I'm curious... What dollar value would you place on Twitter contribution to the Trump campaign? They have long failed to enforce their terms of use against Trump's account despite him posting tweets that violate them, despite other accounts that posted the same text verbatim having the tweets removed and/or being banned from the platform.

I can't think of any high-profile liberal politicians who have such a blatant disregard for the rules of the platform, so that must be what you're referring to, right? Or is your contention that rules like "don't use our platform call for violence" are themselves political censorship targeted at conservatives?

You might be interested in research by Robert Epstein which calculates how Google search rankings impact votes. He measured how many votes this changed and put some economic value on it.

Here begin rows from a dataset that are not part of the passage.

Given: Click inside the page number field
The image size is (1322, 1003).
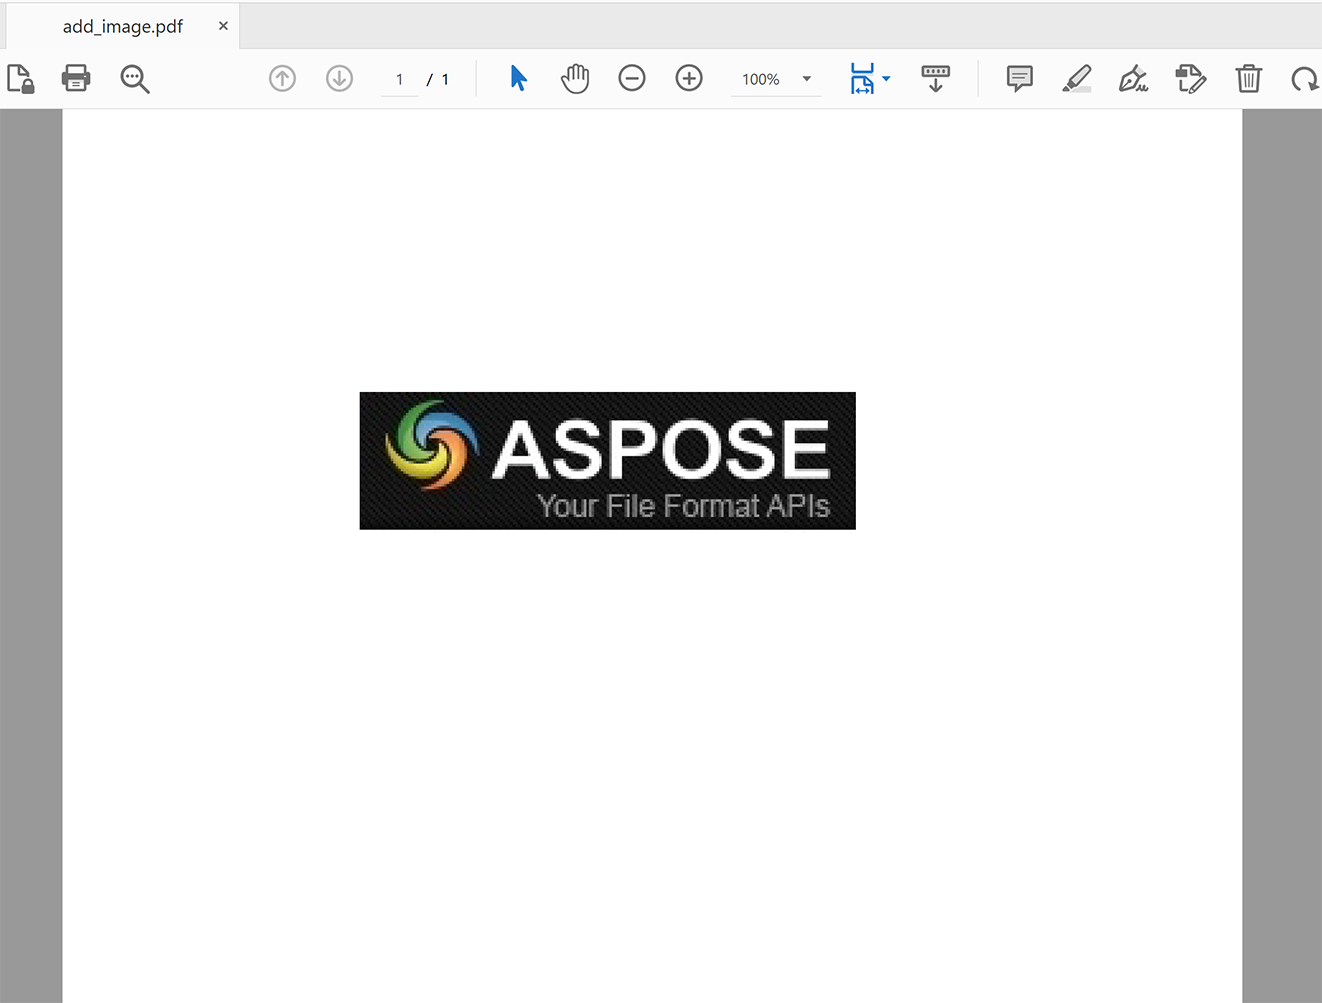Looking at the screenshot, I should point(399,79).
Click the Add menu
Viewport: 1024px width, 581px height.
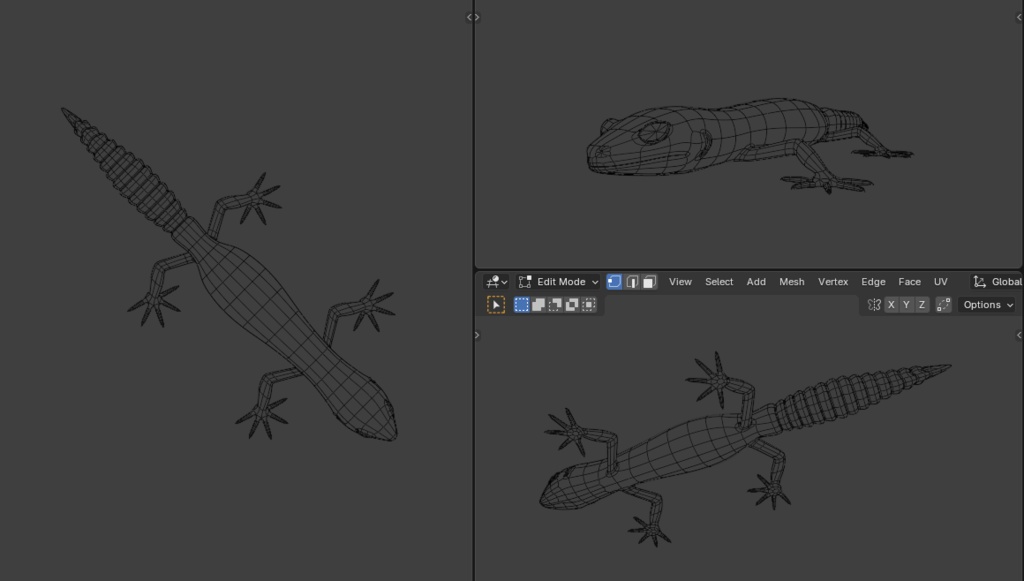756,282
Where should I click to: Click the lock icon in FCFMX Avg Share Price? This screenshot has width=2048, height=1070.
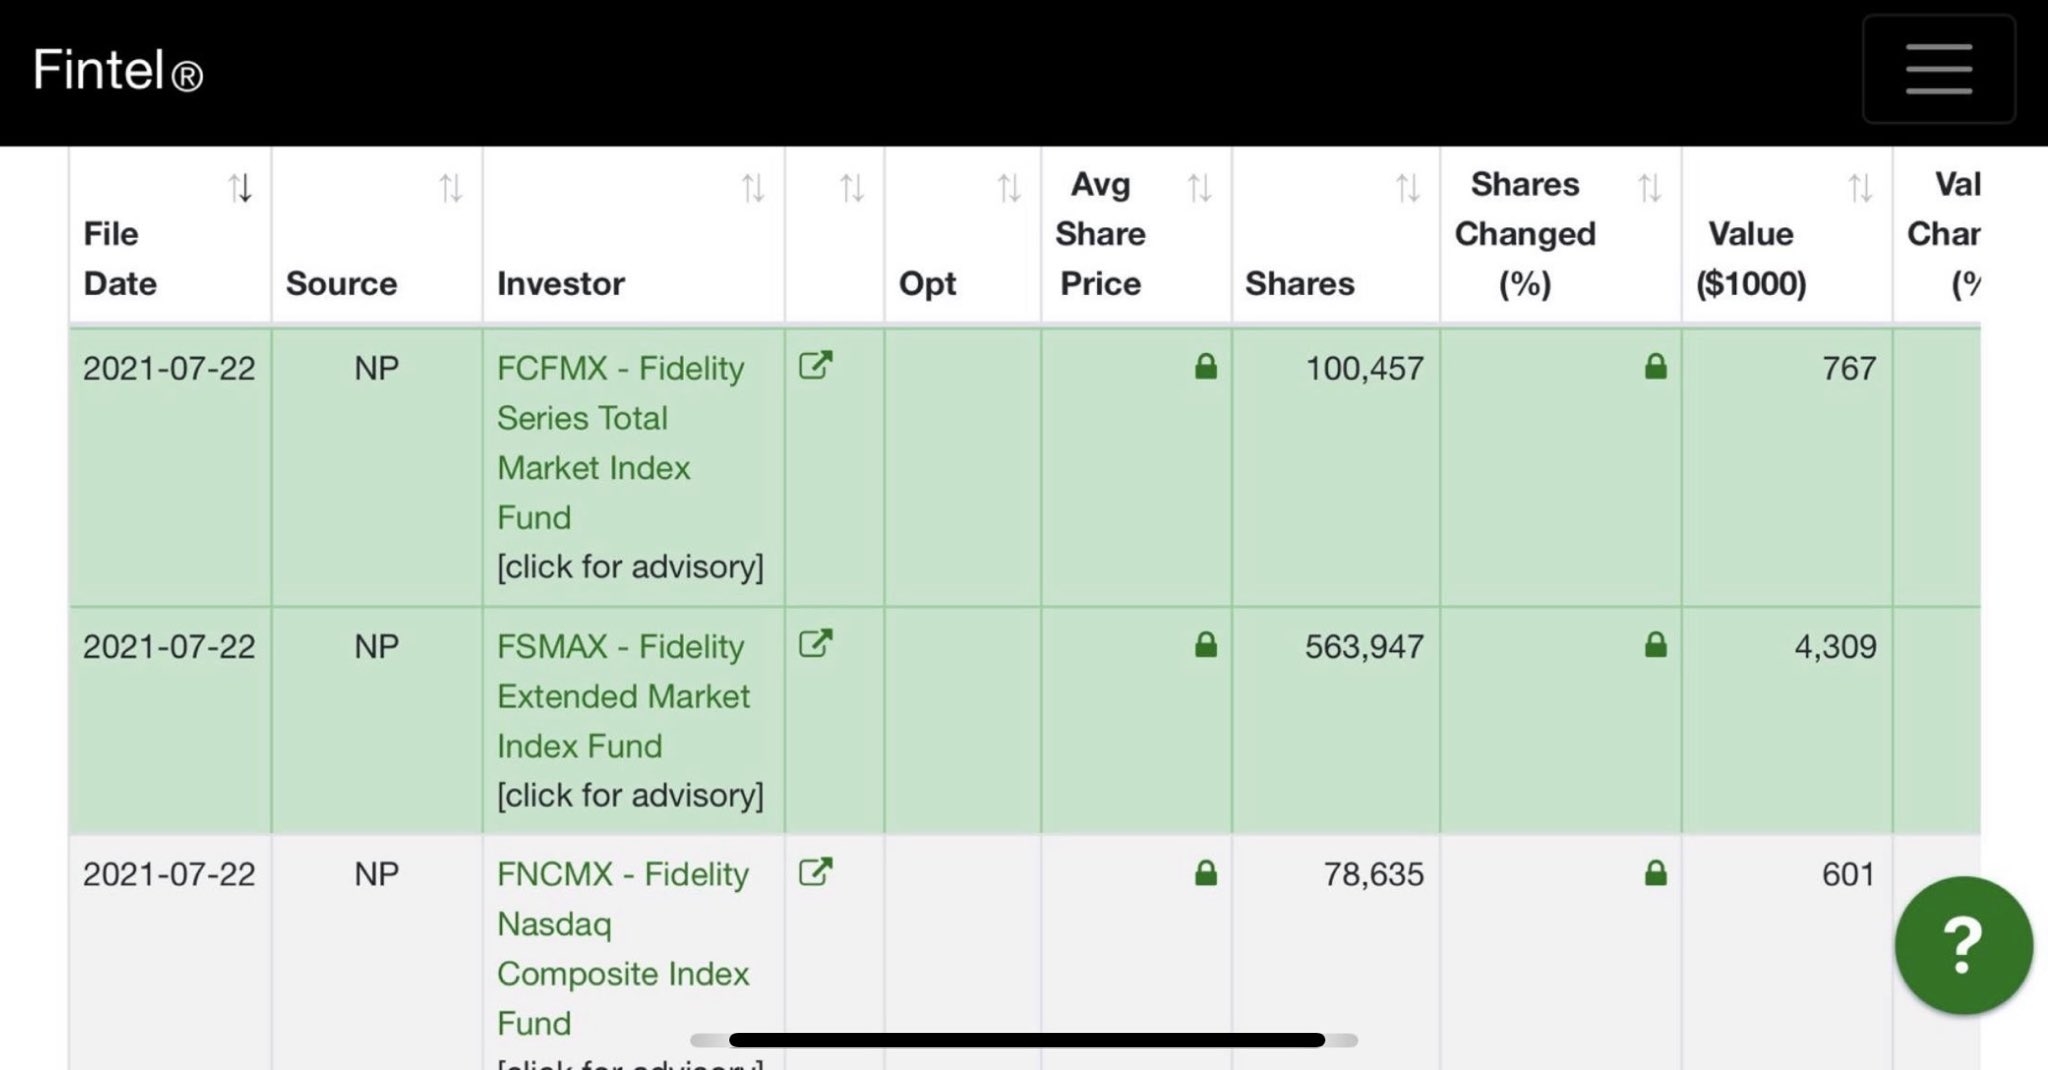pyautogui.click(x=1206, y=367)
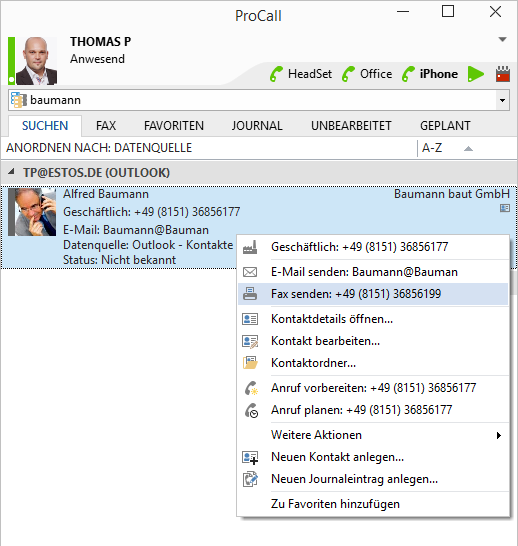Click Anordnen nach: Datenquelle sorting label
Viewport: 518px width, 546px height.
[99, 148]
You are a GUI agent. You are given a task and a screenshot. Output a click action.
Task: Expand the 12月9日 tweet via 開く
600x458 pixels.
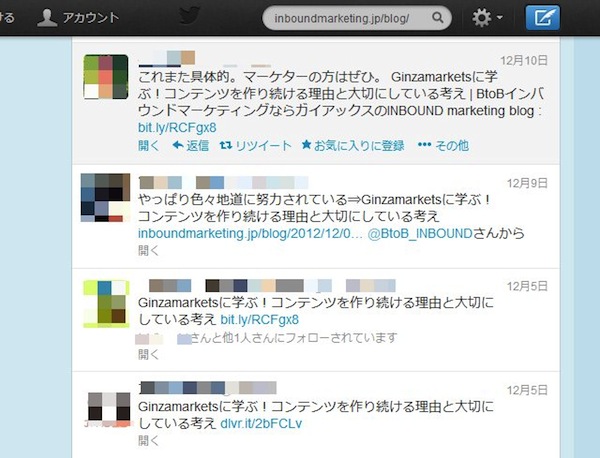[148, 251]
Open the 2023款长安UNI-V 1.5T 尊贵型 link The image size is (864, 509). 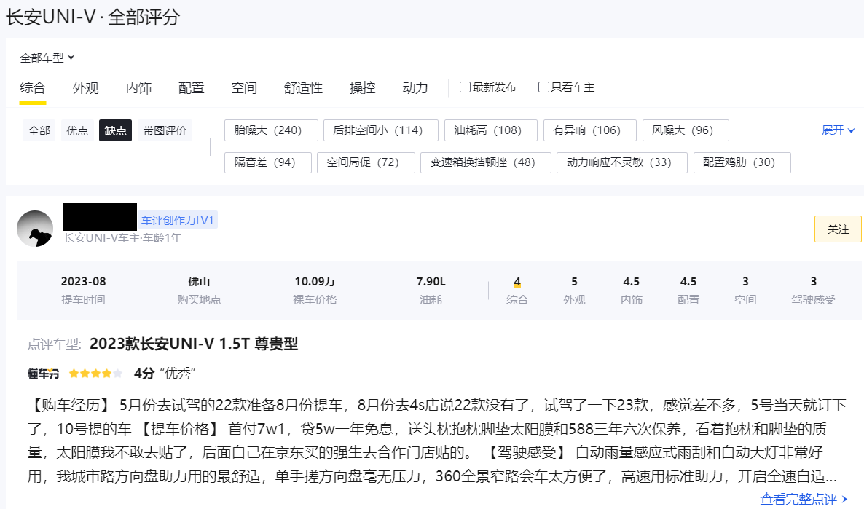click(194, 344)
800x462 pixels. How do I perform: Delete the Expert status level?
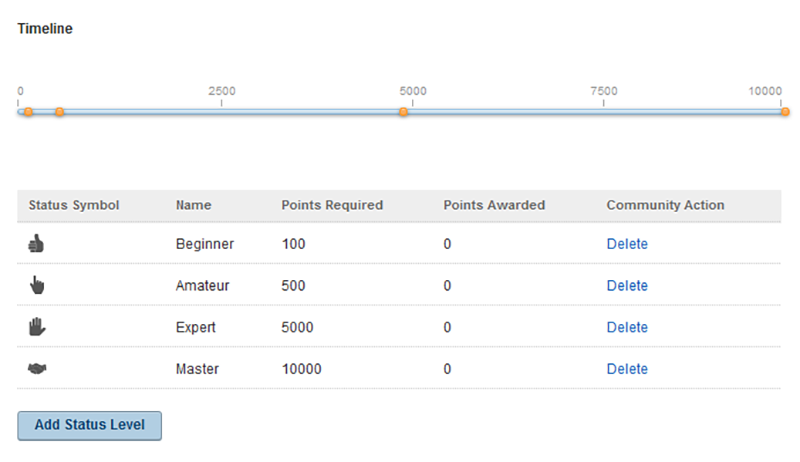[x=627, y=327]
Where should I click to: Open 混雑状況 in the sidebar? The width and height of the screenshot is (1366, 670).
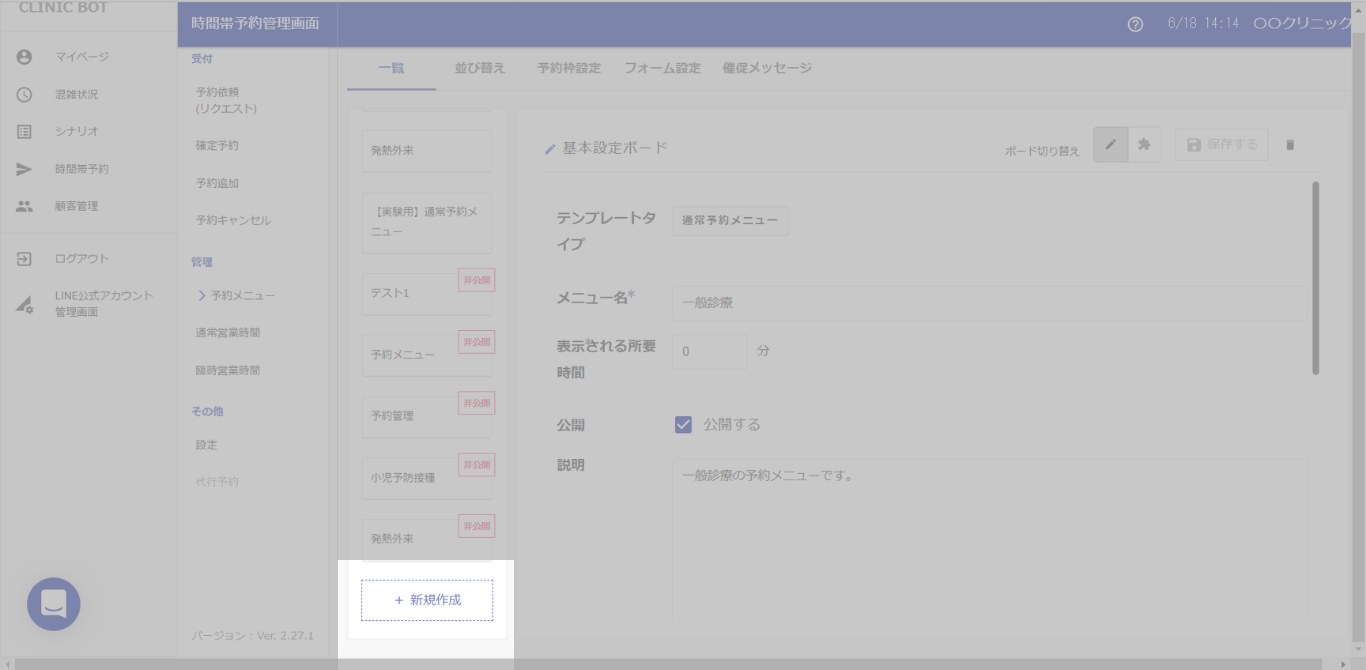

Here's a quick interview between him and Larry King. His Congressional testimony is also really great, but it's over an hour long. You can find it on Youtube if you're interested. https://www.youtube.com/watch?v=xS3uETvzZZ0

To put it simply, Google decides who wins every close election. If that's the future you want, where tech oligarchs and/or a rogue lower level employee controls entire elections across the globe, then that's the world you have today.

Trump's tweets are a red herring. I'm not a Trump supporter.

This is absolute incoherent nonsense. Are TV networks that air press conferences giving 'untracked political contributions'? Is a network that chooses not to air a particular speech or event giving an 'untracked contribution' in the form of 'political censorship'?